HUKUKUN ÜSTÜNLÜĞÜ DEYİNCE AKLA NE GELİR?! (II)

Sevgili okurlar..

Bir önceki yazımızın minvalinde sohbetimizi bugün de sürdüreceğiz..

Mevzularımız, birbiriyle paralellik arz ediyor..

Ki yazı başlığımız da aynen yerini koruyor..

Ne demiştik başlığa;

“HUKUKUN ÜSTÜNLÜĞÜ DEYİNCE AKLA NE GELİR..?!”

Öyle ya; “hukuk diyoruz” ama hukuku “üstün” kılan etkenlere, ne kadar riayet ediciyiz..

Ya da; “neyi, nasıl” kavrayıp, adil olabiliyoruz?..

***

Tabi, önceki yazımızda birçok konu başlığını ve tabi ki mübarek Ramazan-ı Şerif’in de manevi atmosferiyle; “irdeleyip” sizinle hasbıhal etmiştik...

Bugün, güncel yaşadığımız hadiseleri de “harmanlayarak”  konularımızı detaylandırıp, satır aralarını açmak istiyorum..

Ama önce bir hatırlatma yapalım, Cuma günkü yazımızda ne demiştik...

Yazıya şu ifadeyle giriş yapmıştık...

“-Bu akşam mübarek Ramazan-ı Şerif’in ilk “Teravih Namazını” kılacağız...

Tabi ki ilk sahur da bu gece..

Yarın da ettiğimiz niyetle nefsin muhasebesiyle oruçlu olacağız..

Ramazan süresince yaşam şeklimizi, Allah’ın on iki ay içerisinde seçmiş olduğu mübarek Ramazan ayının feyzinden, bereketinden toplumumuza uğur getirmesinden yana çalışmamız gerekir.

Ramazan, sadece şekli olarak “oruç tutma halidir” diye düşünmemek lazım.

Ramazan, inanan İslam dünyası için ahlakın üstünlüğüdür, kulun Allah’a karşı nefsine hâkim olmasıdır...

Kişilerin kötü yola sürüklenmesine engel olmak, tağuti maceralardan kurtarma sınavıdır...

Gösterilen Öğeler:

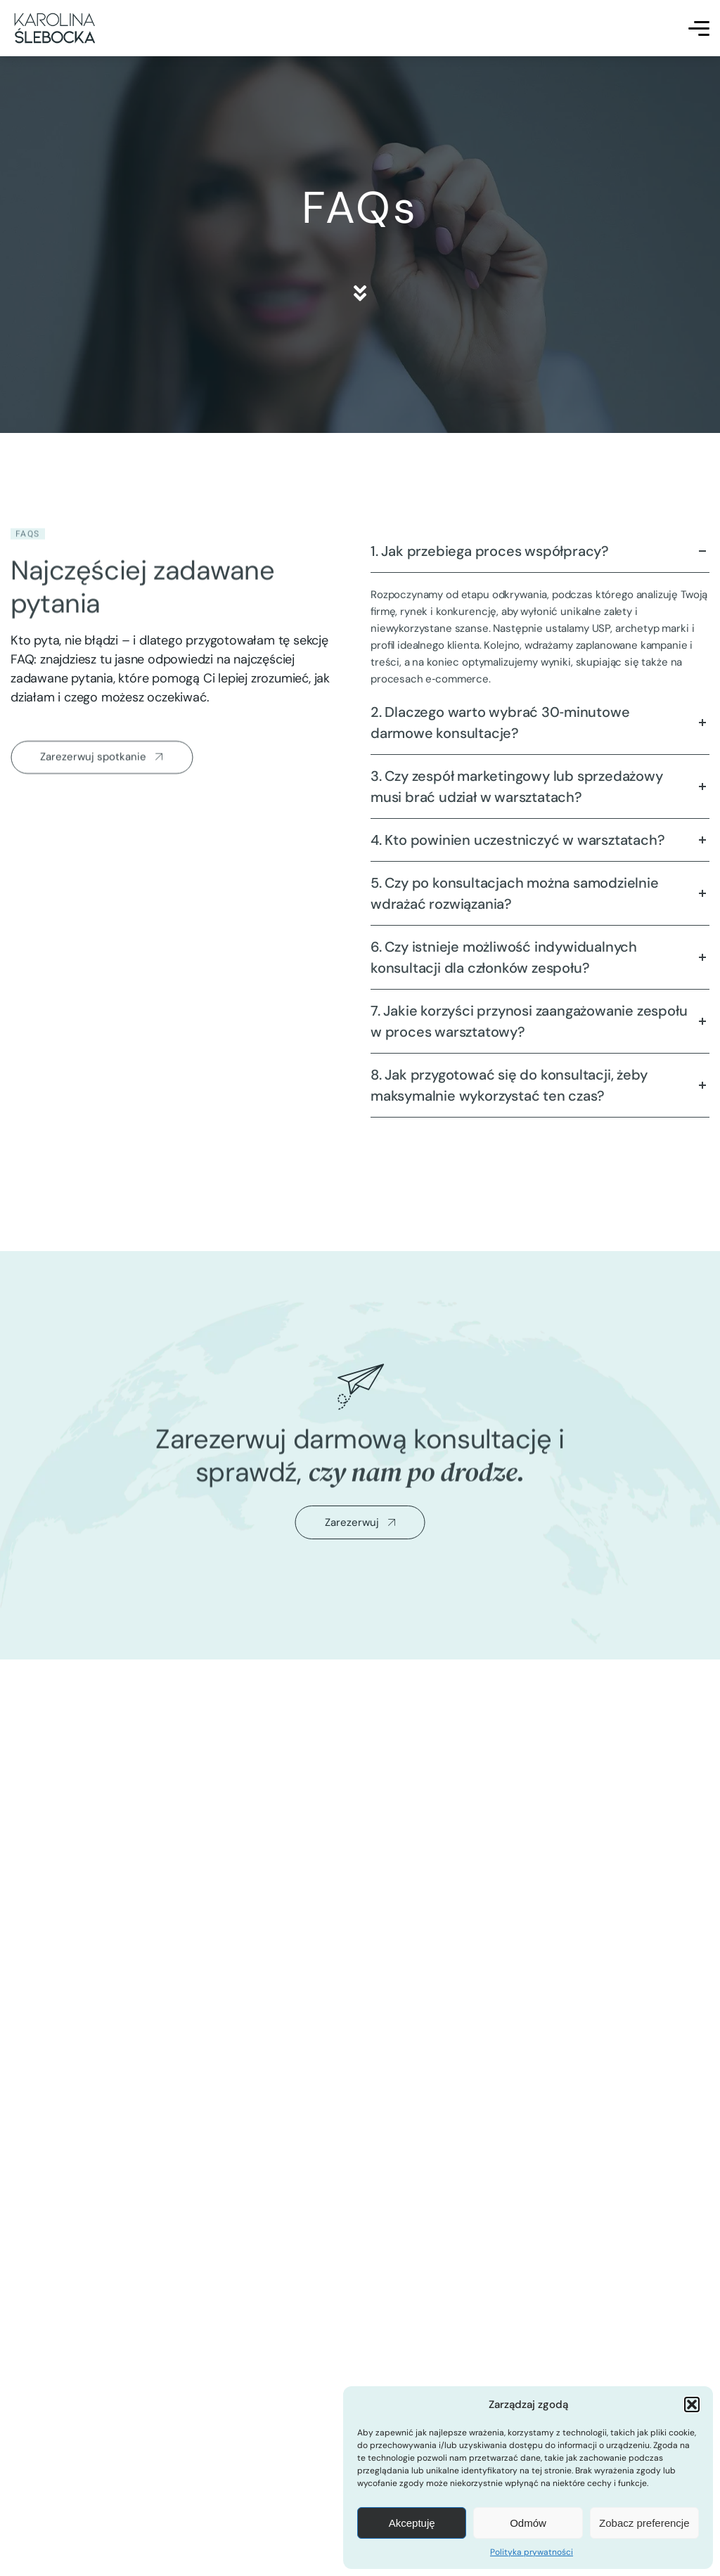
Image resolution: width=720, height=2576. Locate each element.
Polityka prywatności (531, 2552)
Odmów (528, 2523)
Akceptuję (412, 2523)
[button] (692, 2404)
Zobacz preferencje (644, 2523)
...
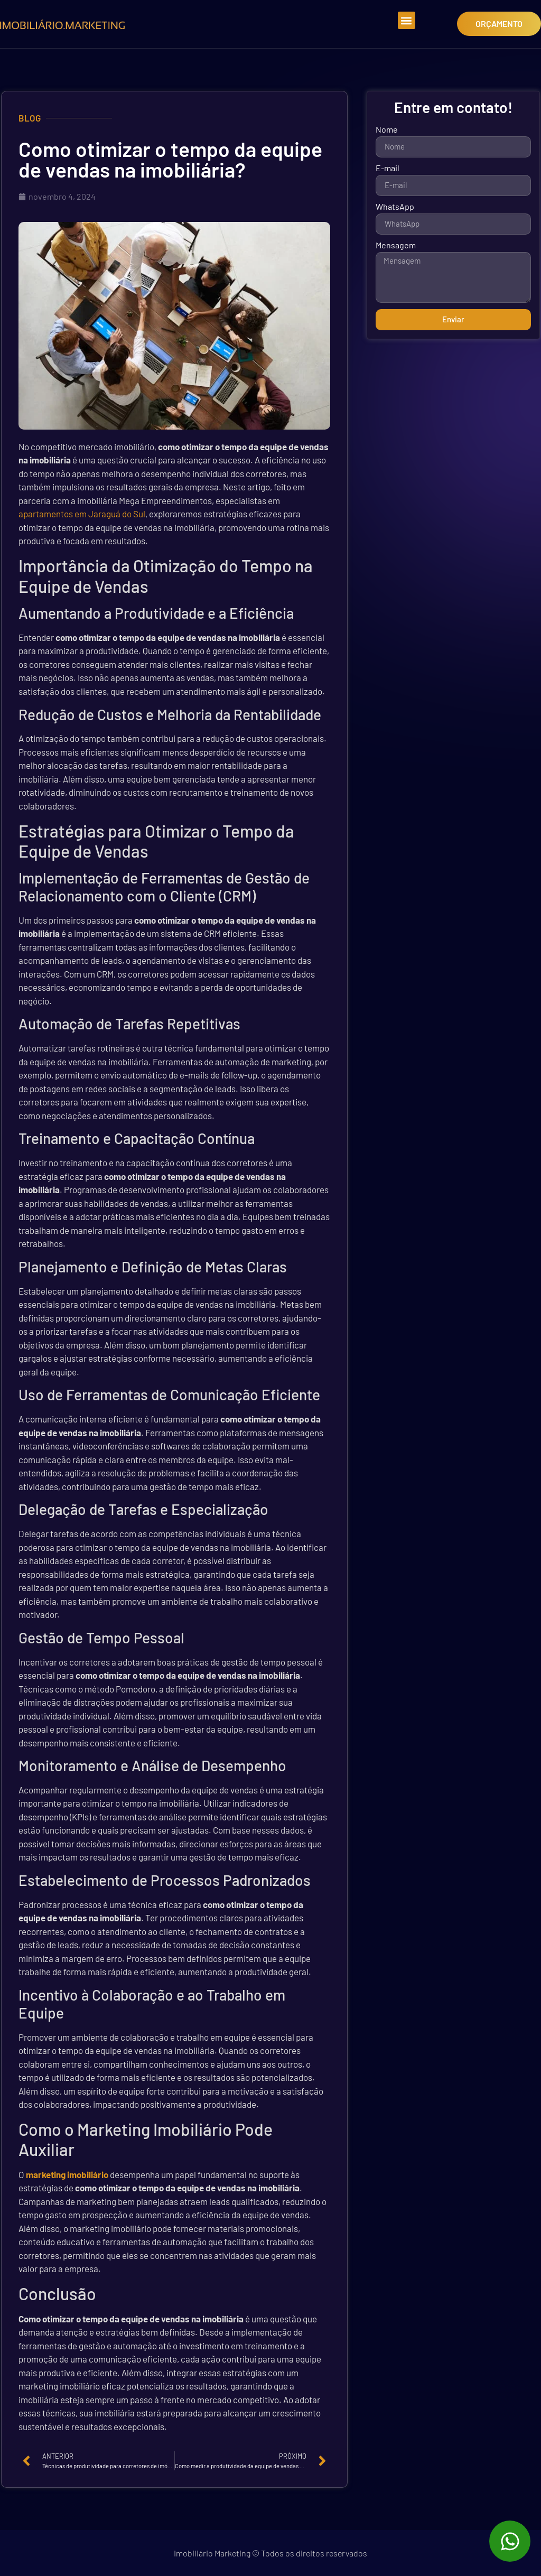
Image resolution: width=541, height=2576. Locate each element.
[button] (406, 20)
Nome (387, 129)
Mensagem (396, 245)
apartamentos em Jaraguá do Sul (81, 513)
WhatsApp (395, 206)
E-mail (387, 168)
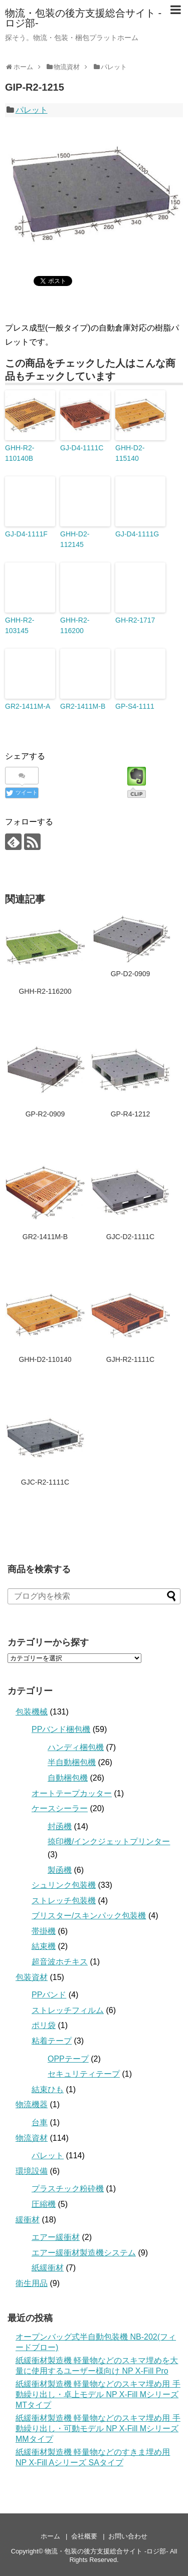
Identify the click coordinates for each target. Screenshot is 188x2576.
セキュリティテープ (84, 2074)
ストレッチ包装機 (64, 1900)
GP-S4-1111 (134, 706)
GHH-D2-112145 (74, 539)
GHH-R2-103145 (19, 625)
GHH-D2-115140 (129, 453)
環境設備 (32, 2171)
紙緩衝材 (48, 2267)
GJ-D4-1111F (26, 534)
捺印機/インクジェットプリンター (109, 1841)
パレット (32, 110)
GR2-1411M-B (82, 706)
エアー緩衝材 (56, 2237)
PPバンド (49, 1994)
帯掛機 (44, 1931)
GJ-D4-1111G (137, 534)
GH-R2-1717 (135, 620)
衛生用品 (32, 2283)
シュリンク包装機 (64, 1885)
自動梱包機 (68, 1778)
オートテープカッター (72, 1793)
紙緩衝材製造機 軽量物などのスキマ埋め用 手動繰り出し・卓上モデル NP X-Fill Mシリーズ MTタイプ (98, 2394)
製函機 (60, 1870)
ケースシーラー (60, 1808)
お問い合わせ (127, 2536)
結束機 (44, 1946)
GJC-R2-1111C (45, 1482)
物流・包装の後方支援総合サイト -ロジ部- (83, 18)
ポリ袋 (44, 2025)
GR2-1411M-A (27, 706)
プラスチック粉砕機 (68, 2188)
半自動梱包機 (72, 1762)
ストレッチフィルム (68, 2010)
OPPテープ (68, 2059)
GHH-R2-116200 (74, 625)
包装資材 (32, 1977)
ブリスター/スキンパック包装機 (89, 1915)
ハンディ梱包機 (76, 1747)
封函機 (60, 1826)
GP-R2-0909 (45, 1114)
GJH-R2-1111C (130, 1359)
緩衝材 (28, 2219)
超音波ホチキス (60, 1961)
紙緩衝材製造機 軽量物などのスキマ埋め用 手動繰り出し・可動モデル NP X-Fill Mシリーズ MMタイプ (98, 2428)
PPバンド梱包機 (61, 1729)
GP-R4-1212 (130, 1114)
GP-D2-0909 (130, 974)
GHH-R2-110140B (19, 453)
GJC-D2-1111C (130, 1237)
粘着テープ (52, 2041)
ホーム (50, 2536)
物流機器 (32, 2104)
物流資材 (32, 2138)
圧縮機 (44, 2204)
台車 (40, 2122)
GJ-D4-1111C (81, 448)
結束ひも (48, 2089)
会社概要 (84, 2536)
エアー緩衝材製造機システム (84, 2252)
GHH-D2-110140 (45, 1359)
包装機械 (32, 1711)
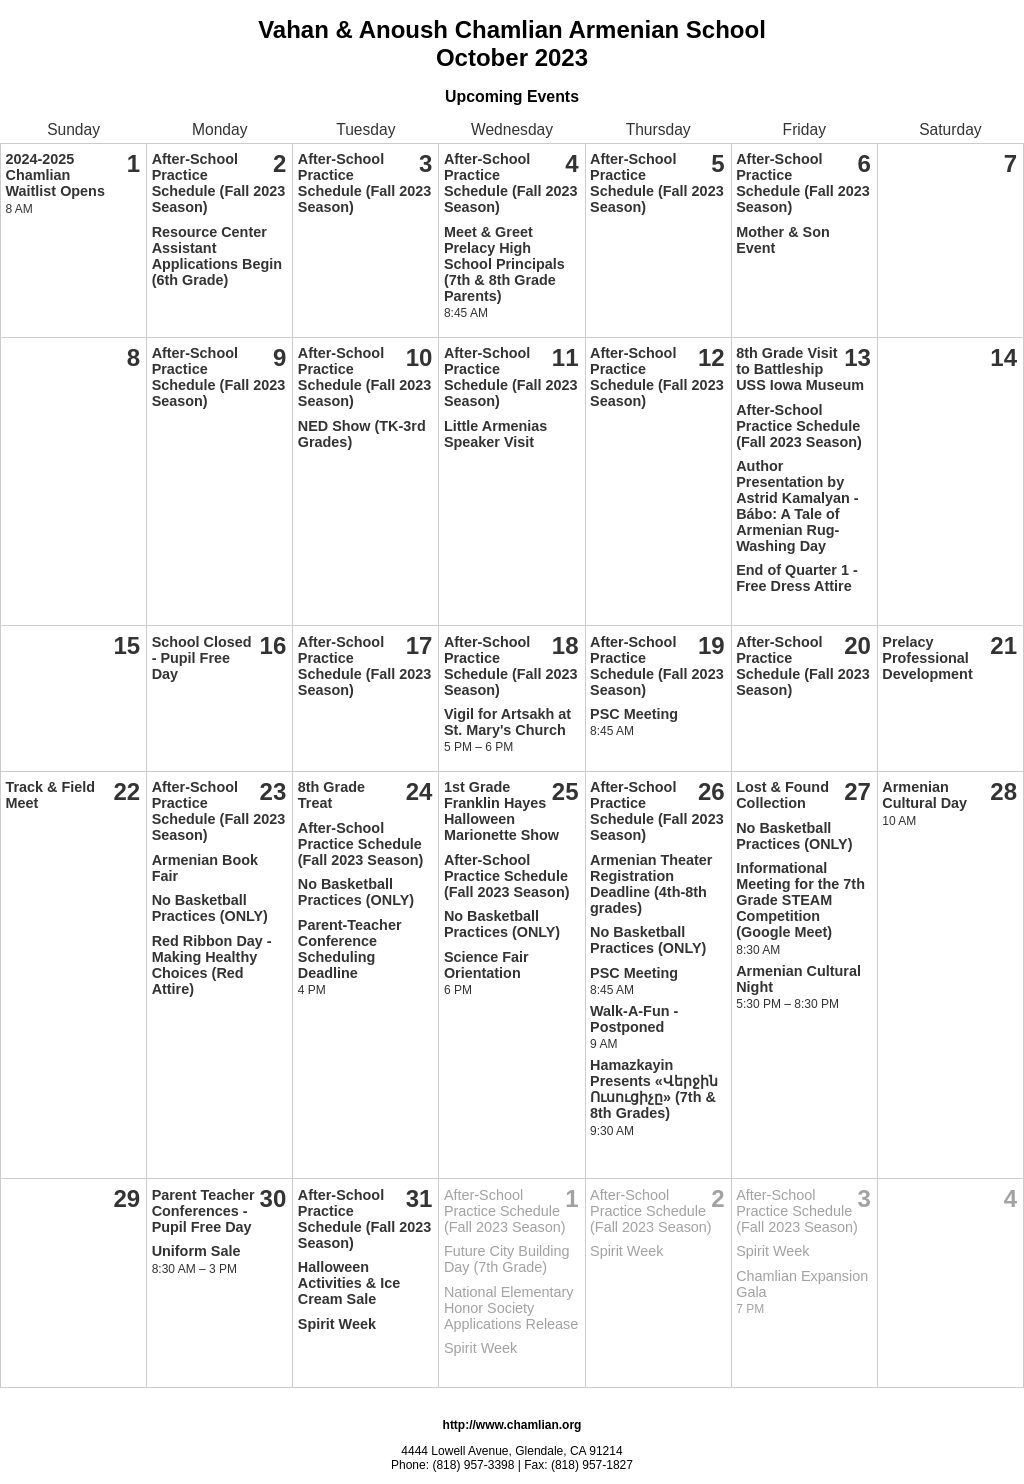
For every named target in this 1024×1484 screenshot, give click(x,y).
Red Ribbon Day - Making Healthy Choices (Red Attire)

İstenenler:
a) Hukukun üstünlüğü yazısında “Tabi, önceki yazımızda” ifadesinden “muhasebesiyle oruçlu olacağız..” ifadesine kadar olan bölümü aynen aktarınız.
b) Hukukun üstünlüğü yazısına göre Ramazan, inanan İslam dünyası için neyin üstünlüğüdür?
c) Hukukun üstünlüğü konulu yazıyı, son cümlesinin ardından devam ettiriniz.

Görev Sonuçları:
a)
Tabi, önceki yazımızda birçok konu başlığını ve tabi ki mübarek Ramazan-ı Şerif’in de manevi atmosferiyle; “irdeleyip” sizinle hasbıhal etmiştik...

Bugün, güncel yaşadığımız hadiseleri de “harmanlayarak”  konularımızı detaylandırıp, satır aralarını açmak istiyorum..

Ama önce bir hatırlatma yapalım, Cuma günkü yazımızda ne demiştik...

Yazıya şu ifadeyle giriş yapmıştık...

“-Bu akşam mübarek Ramazan-ı Şerif’in ilk “Teravih Namazını” kılacağız...

Tabi ki ilk sahur da bu gece..

Yarın da ettiğimiz niyetle nefsin muhasebesiyle oruçlu olacağız..

b) Ahlakın üstünlüğüdür.

c)
Mümkün mertebe bu mübarek ayı Allah’ın emriyle, Resulullah (S.A.V)’in uygulamalarıyla, biz de o inanç paralelinde zevkle, tatlılıkla, güzellikle, ihya etmeliyiz...

Mübarek ayda, her saniyemizi ibadetle geçirmiş gibi olalım...

Namazımızda, ibadetimizde gevşetme hâsıl etmeyelim.

Teravihimizi cemaatle kılalım.

Ki bizi iki yıl boyunca Teravih namazından uzak bırakan kötü belalardan, musibetlerden, hastalıklardan korusun diye de Ramazan-ı Şerife Allah’a duayla başlayalım.”

* * *

Sevgili okurlar..

İşte bu ifadelerin ışığında icra ettiğimiz sohbetimize ilaveten bugün de diyoruz ki;

-Her Müslüman için ibadet, elbette ki İslam’ın temel inancıdır.

Ve bu inancın rotasındaki ibadetlerin başını çeken de; “Namaz ve Oruç’tur.”

Zekâttır..

Hacdır...

Kelime-i Şehadettir.

İslam’ın şartlarını teşkil eden bu ibadetler Müslüman’ın günlük hayat akışının olmazsa olmazıdır!...

Onu, gafletten, dalaletten, yani nefsi ve şeytani sapkınlıklardan arındırır ve korur!...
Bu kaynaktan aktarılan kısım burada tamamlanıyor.